Sac Police, Fire, Libraries Face Deep Cuts
A hole in the ground on K Street
Sacramento officials have said for months that the city faces a huge budget deficit. Now, we’re finally seeing what the $58 million gap could mean for city services.
Tuesday, March 11, 2008
*** The city council will hold a special budget workshop at 2 o’clock this afternoon (Tuesday 3/11) at the Oak Park Community Center (3425 Martin Luther King, Jr. Blvd). The public will have an opportunity to comment.
For the last several months, everything’s been vague: Sacramento’s revenues are down, expenses are up, and cuts will have to be made. Now, 21 city departments have figured out how they’d cut 10 percent of their budget – and how they’d cut 20 percent.
These are not guaranteed cuts – the city council won’t make any final decisions until June. But city officials say they are road maps for how the departments would make the cuts if they’re told.
Young: “It would have a significant – significant – impact on the customer service that we’re allowed to provide to our citizens.”
That’s Sacramento Police Sgt. Matt Young. A 20 percent cut to the Police Department would mean up to 295 full-time employees would lose their jobs. Young says at least 100 of those would be uniformed officers. So what would this mean to residents?
Young: “A substantial number of property crimes, for example, simply would not be investigated due to a lack of resources and staffing.”
And that’s not all, Young says. Officers would respond more slowly to non-urgent calls. And responses to some calls might be eliminated altogether. However, Young says, if you call 911, a police officer will still show up, in his words, “pretty quickly.”
Now, what about the fire department? Well, a 20 percent cut for them means over a hundred positions. And Capt. Jim Doucette says the only way to do that would be to temporarily close fire stations on a rotating basis.
Doucette: “We have a total of 32 companies, and 20 percent means nine of them every day will be shut down.”
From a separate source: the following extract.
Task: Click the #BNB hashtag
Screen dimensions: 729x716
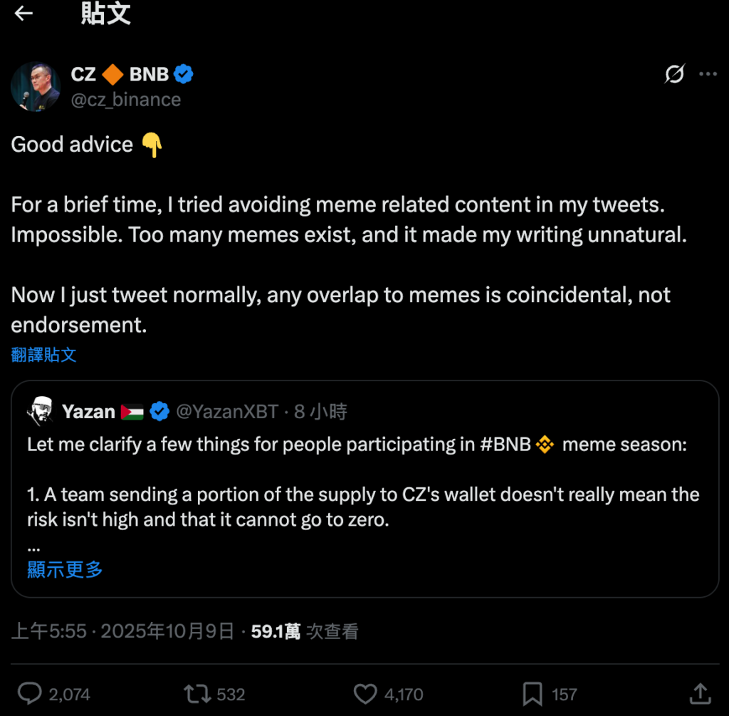Action: [505, 445]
Doucette says that would increase response times by at least two minutes – and would lead to significantly more property damage, and perhaps even some deaths.
Other departments would have to make severe cutbacks, too. For example, the city’s libraries would open up only five days a week instead of the current six; and park maintenance would plummet.
Again, everything’s hypothetical so far – but city officials have said all departments will have to make some cuts. How much will come from each department? That’s up to your elected officials.